**Textauszug**:
Nach und nach findet Rébecca ins Leben zurück, dank einem Ziel: Ihre Lehre als Hotelassistentin fortzusetzen. Aber die Folgen ihres Schädel-Hirn-Traumas sind schwer: Gedächtnisstörungen, rechtsseitige Lähmung, zeitliche Desorientierung, Aufmerksamkeitsstörungen, teilweise Anosognosie, Hemineglect der rechten Seite und Sprachstörungen. Bei ihrem Austritt aus dem CHUV ist Rébeccas Leben nicht mehr in Gefahr, aber sie muss es sich von Grund auf neu aufbauen.

**Arbeitsauftrag 1**:
Formulieren Sie den Textauszug über Rébecca neu, beginnend mit „Nach und nach“ und weiter bis einschließlich „auf neu aufbauen.“, wobei Sie „Hotelassistentin“ durch „Köchin“ ersetzen.
**Arbeitsauftrag 2**:
Schreiben Sie den Textauszug über Rébecca weiter, indem Sie den nächsten Abschnitt verfassen.
Die Einträge spielen hierfür keine Rolle.

**Gespeicherte Daten**:
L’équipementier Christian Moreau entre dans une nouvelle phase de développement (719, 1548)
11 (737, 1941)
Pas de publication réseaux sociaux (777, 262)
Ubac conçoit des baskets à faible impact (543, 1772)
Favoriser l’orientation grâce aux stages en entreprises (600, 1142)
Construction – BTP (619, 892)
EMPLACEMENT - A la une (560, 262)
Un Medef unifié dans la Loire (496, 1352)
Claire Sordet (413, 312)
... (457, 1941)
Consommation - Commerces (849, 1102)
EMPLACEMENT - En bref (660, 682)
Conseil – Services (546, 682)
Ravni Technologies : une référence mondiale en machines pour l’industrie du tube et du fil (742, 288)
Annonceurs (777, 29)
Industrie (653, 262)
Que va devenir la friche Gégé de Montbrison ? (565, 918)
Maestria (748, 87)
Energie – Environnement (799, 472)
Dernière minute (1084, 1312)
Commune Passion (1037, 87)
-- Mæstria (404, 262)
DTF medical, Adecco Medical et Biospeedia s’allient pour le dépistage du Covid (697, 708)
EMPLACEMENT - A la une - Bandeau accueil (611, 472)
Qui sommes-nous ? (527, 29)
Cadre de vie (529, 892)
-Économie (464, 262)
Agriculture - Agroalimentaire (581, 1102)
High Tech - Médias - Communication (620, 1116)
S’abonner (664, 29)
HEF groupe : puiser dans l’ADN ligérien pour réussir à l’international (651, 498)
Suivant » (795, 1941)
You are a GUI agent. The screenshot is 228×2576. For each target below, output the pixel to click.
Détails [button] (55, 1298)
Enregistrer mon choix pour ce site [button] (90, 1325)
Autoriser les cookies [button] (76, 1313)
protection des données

**Erwartete Lösung 1**:
Nach und nach findet Rébecca ins Leben zurück, dank einem Ziel: Ihre Lehre als Köchin fortzusetzen. Aber die Folgen ihres Schädel-Hirn-Traumas sind schwer: Gedächtnisstörungen, rechtsseitige Lähmung, zeitliche Desorientierung, Aufmerksamkeitsstörungen, teilweise Anosognosie, Hemineglect der rechten Seite und Sprachstörungen. Bei ihrem Austritt aus dem CHUV ist Rébeccas Leben nicht mehr in Gefahr, aber sie muss es sich von Grund auf neu aufbauen.

**Erwartete Lösung 2**:
Lange Rehabilitation

Nach dem viermonatigen Aufenthalt im CHUV wird Rébecca auf Verlangen ihrer Mutter in die Clinique romande de réadaptation (SUVA) in Sitten verlegt. «Das war ein wunderbarer, schöner Ort», erinnert sie sich und ihre Augen leuchten. Rébecca bleibt neun Monate und spricht dort auch zum ersten Mal seit dem Unfall wieder: «Ich liebe euch», flüstert sie ihren Eltern zu. Sie freundet sich mit einem 18-Jährigen an, der einen Töffunfall hatte. Diese Freundschaft stimuliert und motiviert Rébecca. Eines Tages gelingt es ihr, aufzustehen und wieder zu gehen. «Ich bin in einem Bett in die Klinik gekommen und habe sie an einem Rollator gehend wieder verlassen», erzählt sie stolz. Physio- und Ergotherapie sind nun Teil ihres Alltags, sie muss insbesondere ihren rechten Arm trainieren, den sie kaum bewegen kann.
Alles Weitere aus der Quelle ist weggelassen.